No, per l’appunto. I taliban hanno capito, secondo me, che era questa la condizione della loro normalizzazione. Hanno vinto, certo, e potrebbero tranquillamente ignorare tutte le promesse che hanno fatto. Ma, secondo me, non lo faranno. Mirano a una normalizzazione sul piano internazionale, vogliono essere riconosciuti come un governo legittimo. È per questo che il paragone con Saigon e la fuga dal Vietnam non funziona.
Che cosa chiedono?
I taliban stanno chiedendo agli ambasciatori di restare. Se s’impegnano a non accogliere organizzazioni terroristiche internazionali, allora il loro governo sarà riconosciuto. E le donne afgane finiranno nel dimenticatoio. Credo quindi che faranno alcune concessioni sulle questioni di sicurezza, per avere le mani più libere in Afghanistan.
Che ruolo svolge il Pakistan oggi?
Ha sostenuto i taliban fin dall’inizio. Da 25 anni mantenere i taliban al potere a Kabul è un’ossessione dei servizi d’intelligence pachistani. Non voglio sbilanciarmi, ma non mi stupirebbe se il piano di chiudere le frontiere e conquistare le capitali provinciali sia stato concepito dai pachistani.
E la porosità con la frontiera pachistana non è appunto una fonte di pericolo terrorista?
Sì, certamente.
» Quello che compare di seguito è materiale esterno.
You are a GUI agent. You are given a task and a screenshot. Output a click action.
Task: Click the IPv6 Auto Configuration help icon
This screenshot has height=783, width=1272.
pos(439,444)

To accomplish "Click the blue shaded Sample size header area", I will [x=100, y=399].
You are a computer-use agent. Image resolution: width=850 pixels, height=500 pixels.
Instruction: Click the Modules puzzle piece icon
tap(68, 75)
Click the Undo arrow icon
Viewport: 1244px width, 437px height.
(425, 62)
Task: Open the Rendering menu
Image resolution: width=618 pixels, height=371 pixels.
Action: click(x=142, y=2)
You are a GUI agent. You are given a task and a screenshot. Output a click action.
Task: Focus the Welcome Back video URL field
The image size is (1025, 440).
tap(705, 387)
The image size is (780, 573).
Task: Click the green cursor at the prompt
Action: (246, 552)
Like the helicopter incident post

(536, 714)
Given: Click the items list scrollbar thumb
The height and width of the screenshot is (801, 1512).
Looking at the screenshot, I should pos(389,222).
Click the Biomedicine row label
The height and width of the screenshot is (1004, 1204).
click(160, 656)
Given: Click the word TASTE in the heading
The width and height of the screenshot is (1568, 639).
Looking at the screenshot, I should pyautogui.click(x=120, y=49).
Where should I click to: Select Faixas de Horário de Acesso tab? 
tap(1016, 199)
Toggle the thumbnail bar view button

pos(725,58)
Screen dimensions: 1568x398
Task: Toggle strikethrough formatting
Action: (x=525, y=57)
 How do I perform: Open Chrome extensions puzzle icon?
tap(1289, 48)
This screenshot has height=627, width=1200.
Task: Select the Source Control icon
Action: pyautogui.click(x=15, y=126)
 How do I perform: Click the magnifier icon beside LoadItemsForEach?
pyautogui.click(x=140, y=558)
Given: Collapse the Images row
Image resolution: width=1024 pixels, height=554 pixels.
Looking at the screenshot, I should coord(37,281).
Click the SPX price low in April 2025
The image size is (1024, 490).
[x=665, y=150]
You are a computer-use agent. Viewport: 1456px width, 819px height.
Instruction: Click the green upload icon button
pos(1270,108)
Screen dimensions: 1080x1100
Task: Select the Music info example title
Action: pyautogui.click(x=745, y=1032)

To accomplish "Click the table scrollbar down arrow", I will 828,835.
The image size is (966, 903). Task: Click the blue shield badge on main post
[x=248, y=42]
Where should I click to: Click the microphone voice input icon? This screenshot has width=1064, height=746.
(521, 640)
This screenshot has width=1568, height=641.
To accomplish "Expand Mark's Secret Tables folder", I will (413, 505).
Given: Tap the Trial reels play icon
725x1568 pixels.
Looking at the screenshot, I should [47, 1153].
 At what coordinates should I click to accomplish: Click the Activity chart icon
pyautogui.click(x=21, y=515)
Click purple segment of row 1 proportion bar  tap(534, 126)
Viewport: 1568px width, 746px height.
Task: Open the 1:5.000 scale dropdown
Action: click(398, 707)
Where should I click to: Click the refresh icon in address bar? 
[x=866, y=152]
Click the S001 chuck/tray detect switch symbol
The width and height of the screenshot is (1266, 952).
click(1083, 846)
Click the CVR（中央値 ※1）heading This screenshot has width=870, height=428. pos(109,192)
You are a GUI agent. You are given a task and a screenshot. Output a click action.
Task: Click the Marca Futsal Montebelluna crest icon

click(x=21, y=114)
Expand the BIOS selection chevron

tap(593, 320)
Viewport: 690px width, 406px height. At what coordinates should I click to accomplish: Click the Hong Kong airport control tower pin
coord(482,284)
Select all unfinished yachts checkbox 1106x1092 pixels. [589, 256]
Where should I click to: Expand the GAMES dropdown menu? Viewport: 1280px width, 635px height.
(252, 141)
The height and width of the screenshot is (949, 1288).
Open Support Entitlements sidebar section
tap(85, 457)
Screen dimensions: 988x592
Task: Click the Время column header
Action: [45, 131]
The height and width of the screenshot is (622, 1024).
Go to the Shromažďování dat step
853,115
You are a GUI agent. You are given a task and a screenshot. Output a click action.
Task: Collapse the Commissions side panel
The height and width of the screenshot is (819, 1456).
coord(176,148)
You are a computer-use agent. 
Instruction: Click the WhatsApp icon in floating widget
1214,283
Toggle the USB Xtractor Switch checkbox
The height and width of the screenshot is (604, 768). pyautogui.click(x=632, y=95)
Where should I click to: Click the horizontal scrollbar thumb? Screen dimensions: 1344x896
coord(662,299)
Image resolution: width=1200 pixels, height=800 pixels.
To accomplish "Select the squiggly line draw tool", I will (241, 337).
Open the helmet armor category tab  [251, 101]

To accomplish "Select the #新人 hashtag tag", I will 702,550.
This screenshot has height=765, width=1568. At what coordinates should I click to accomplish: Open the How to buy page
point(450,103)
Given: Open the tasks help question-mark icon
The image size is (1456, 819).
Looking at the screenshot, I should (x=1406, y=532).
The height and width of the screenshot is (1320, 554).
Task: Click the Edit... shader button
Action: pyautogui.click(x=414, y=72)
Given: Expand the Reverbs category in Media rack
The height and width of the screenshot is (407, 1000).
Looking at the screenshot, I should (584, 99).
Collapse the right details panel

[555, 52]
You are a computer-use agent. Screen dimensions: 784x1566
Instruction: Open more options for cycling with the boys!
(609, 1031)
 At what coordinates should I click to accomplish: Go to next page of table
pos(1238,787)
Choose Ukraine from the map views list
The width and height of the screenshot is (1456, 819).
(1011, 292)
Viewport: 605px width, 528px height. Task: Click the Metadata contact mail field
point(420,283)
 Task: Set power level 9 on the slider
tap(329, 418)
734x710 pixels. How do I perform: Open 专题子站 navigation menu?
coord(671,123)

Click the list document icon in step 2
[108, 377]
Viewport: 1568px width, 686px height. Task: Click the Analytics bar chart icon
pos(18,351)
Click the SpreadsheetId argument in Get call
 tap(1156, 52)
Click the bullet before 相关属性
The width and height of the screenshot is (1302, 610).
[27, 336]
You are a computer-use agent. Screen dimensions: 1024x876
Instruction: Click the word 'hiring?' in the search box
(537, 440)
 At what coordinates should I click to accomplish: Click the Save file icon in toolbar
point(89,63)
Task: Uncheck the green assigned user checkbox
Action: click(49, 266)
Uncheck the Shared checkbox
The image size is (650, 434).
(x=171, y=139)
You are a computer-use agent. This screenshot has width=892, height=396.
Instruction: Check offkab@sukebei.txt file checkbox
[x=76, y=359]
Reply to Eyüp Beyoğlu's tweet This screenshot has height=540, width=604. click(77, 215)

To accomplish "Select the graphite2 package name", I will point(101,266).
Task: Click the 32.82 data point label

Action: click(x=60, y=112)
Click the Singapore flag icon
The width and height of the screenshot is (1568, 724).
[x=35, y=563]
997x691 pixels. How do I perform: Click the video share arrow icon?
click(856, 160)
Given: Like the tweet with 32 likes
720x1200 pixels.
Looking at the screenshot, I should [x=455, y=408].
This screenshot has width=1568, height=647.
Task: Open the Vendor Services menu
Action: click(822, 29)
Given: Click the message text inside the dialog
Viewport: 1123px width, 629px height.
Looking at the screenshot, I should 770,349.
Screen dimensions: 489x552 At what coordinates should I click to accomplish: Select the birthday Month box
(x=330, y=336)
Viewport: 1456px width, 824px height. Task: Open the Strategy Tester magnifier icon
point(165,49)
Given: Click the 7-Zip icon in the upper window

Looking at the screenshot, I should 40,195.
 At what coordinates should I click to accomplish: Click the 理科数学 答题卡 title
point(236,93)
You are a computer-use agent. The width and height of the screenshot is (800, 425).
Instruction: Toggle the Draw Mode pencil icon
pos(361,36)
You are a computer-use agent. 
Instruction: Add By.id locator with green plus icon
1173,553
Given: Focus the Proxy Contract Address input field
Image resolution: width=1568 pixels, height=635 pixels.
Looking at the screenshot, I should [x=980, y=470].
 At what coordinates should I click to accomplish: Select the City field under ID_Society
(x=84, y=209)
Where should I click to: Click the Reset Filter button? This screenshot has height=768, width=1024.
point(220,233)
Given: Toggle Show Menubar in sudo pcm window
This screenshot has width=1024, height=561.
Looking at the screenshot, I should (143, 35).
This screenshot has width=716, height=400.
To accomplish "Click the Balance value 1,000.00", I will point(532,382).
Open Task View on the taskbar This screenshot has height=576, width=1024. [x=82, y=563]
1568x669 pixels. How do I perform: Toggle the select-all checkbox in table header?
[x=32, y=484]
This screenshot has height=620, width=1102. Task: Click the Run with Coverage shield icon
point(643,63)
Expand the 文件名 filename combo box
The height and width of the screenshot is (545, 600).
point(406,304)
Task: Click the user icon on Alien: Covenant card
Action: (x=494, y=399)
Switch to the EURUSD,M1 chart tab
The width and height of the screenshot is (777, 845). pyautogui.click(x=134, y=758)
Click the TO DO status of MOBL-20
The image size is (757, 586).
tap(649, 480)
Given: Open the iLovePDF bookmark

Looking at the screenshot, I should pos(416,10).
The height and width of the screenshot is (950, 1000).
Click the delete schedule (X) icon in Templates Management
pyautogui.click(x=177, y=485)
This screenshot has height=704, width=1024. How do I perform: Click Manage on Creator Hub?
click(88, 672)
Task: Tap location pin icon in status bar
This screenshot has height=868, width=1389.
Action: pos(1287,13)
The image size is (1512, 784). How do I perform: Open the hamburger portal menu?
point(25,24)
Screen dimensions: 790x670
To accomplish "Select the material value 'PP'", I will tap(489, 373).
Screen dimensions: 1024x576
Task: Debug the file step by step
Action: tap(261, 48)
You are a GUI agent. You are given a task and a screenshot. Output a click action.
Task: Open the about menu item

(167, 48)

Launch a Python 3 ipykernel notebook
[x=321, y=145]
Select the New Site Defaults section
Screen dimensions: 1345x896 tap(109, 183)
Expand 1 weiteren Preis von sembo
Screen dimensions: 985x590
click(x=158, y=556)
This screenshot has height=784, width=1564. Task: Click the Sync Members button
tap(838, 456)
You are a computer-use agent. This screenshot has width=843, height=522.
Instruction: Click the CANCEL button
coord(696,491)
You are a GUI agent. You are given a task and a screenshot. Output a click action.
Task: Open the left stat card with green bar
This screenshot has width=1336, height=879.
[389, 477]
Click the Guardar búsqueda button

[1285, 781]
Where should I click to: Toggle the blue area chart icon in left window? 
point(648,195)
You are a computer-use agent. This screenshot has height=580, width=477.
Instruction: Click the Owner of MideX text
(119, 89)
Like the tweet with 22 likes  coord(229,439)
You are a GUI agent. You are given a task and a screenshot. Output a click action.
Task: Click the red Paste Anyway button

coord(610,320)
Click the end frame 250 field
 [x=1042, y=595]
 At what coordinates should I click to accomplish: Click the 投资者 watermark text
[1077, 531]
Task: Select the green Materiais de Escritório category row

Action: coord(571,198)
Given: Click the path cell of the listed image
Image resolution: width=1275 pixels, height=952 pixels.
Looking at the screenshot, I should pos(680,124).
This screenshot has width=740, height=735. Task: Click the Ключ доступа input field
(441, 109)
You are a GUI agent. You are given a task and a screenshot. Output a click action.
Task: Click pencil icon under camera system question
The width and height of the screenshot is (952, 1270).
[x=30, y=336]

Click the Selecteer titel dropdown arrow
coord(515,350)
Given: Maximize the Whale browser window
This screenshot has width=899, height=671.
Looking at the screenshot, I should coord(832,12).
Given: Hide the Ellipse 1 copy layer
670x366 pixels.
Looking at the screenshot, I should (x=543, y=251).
Ma i pachistani hanno un problema con i loro, di taliban. Nessuno, in ogni caso, controllerà la zona di frontiera.
Condivide l’immagine dell’Afghanistan come tomba degli imperi?
È corretta. Si tratta di un paese molto particolare, con tradizioni guerriere. Il paradosso è che ciò che fa la forza di questo paese è anche la sua debolezza. Tutte le sue divisioni tribali, di clan, geografiche, familiari, ne fanno un paese governabile solo attraverso una relazione flessibile tra il centro e la periferia. La monarchia afgana, tra il 1933 e il 1973, c’era riuscita. Ci sono stati quarant’anni durante i quali essa era riuscita a trovare quest’equilibrio. È stata in realtà la guerra fredda a sconvolgerlo, le tensioni tra statunitensi e russi. In seguito i russi hanno fatto l’errore d’invadere e, dopo di loro, gli statunitensi hanno fatto lo stesso errore. Nessuno è riuscito a creare un potere centrale stabile.
I cinesi non invaderanno?
Assolutamente no! I cinesi vogliono due cose. Che gli afgani non sostengano gli uiguri, e credo che abbiano tutte le garanzie dei taliban in tal senso. E poi vogliono le materie prime: rame e altro. Hanno acquistato delle enormi concessioni. Ma il ragionamento dei cinesi è che poco importa chi governi a Kabul, il paese non è comunque controllabile.
Il patrimonio culturale afgano è di nuovo in pericolo?
Di fatto sì. Non a causa delle tendenze iconoclaste dei talebani, i quali penso saranno più prudenti. Ma per semplice incuria. Il passato pre-musulmano non li interessa. Lasceranno che il saccheggio continui, come accade dal 2001.
I taliban avranno mano libera su gran parte del territorio afgano o dobbiamo aspettarci una guerriglia incessante?
Ci sono due possibilità. La prima è una situazione simile alla fine degli anni novanta, quando i taliban non riuscivano a controllare le roccaforti dell’opposizione, in particolare il Panshir. Se questa regione resisterà, non avranno grossi problemi ad accerchiarla. Tanto più che nessun paese paracaduterà delle armi al successore di Massud. La Russia vuole solo una cosa, che taliban garantiscano la frontiera con l’Asia centrale, e lo faranno. La seconda è che i taliban vengano superati a destra, da gruppi ancor più radicali. Come quelli che rivendicano la loro appartenenza al gruppo Stato islamico, che sono già presenti sul territorio. Si può credere che i taliban faranno tutto il possibile per schiacciarli, perché non possono accettare una concorrenza. Ma allo stesso tempo i pashtun dell’est rischiano d’installare sul territorio nuove aree di rifugio per il terrorismo.
E quindi di minacciarci direttamente?
Sì ma, paradossalmente, i taliban sarebbero dalla nostra parte.
Riusciranno a tenere Kabul?
Nella capitale c’è molta povertà, ma la città si è molto occidentalizzata. La società è moderna, c’è internet, a differenza del 2000. Se i taliban riprenderanno i loro vecchi metodi, la città sarà per loro un osso duro.
(Traduzione di Federico Ferrone)
Questo articolo è stato pubblicato su Ouest-France.